Source passage:
..........
Pinterest doesn’t want affiliate links pinned. They drew a line in the sand when they first started stripping affiliate information and other variables from Amazon links. More recently, Linkshare affiliates have reported Pinterest stripping links. I haven’t heard whether other affiliate programs are also impacted or not.
While Pinterest seems to be altering destination links to prevent users from making money on pins, the action may be Pinterest’s undoing. Altering links to strip affiliate tracking information represents a modification of material posted by users, which has the potential to put Pinterest on shaky legal ground when it comes time to defend against copyright claims.
DMCA Safe Harbor Protects Service Providers
The way Pinterest, YouTube, and other user generated content sites avoid a constant onslaught of financially debilitating copyright infringement lawsuits is by abiding by DMCA Safe Harbor provisions spelled out in section 512(a) of title 17 of the United States Code. In simple terms, the whole idea of safe harbor is that an online service provider like Pinterest won’t be able to preemptively police every piece of content posted on their service. Because Pinterest and other UGC sites merely transmit the content, they aren’t liable as long as they quickly remove or disable access to material later identified to be infringing by the copyright holder.
..........
Work to complete:
A: Name every company or online service mentioned in the Pinterest passage.
B: According to the Pinterest passage, where in the United States Code are the DMCA Safe Harbor provisions spelled out?
C: Transcribe the Pinterest passage starting at "Pinterest doesn’t want" and ending at "impacted or not.".

Dataset section:
..........
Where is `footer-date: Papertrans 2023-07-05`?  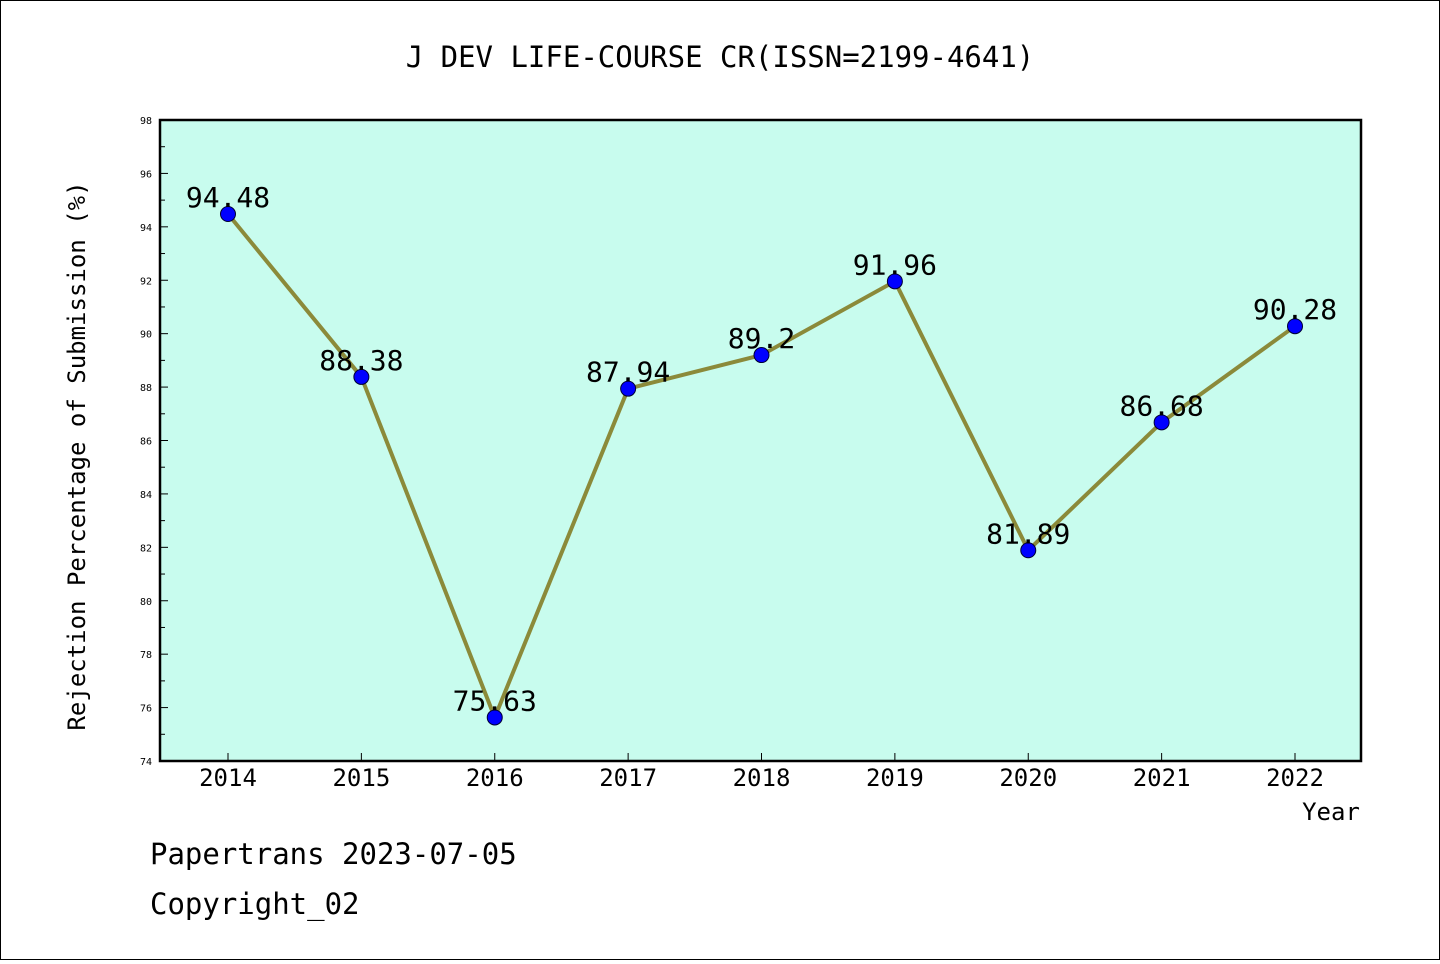
footer-date: Papertrans 2023-07-05 is located at coordinates (334, 854).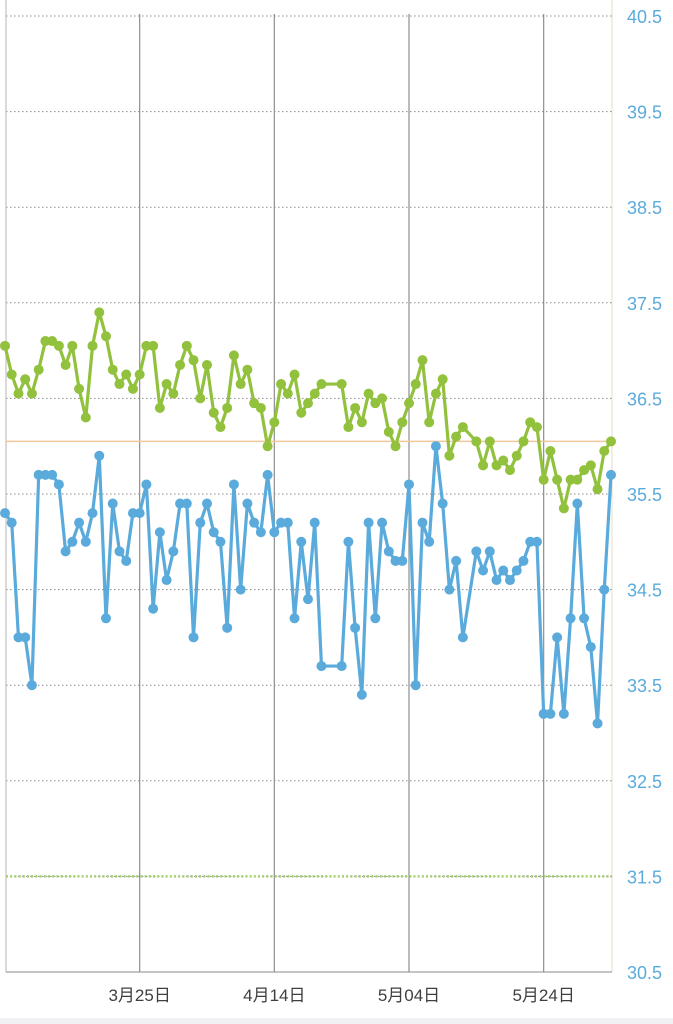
..........
Responses to the tasks:
A: Pinterest, Amazon, Linkshare, YouTube

B: In section 512(a) of title 17 of the United States Code.

C:
Pinterest doesn’t want affiliate links pinned. They drew a line in the sand when they first started stripping affiliate information and other variables from Amazon links. More recently, Linkshare affiliates have reported Pinterest stripping links. I haven’t heard whether other affiliate programs are also impacted or not.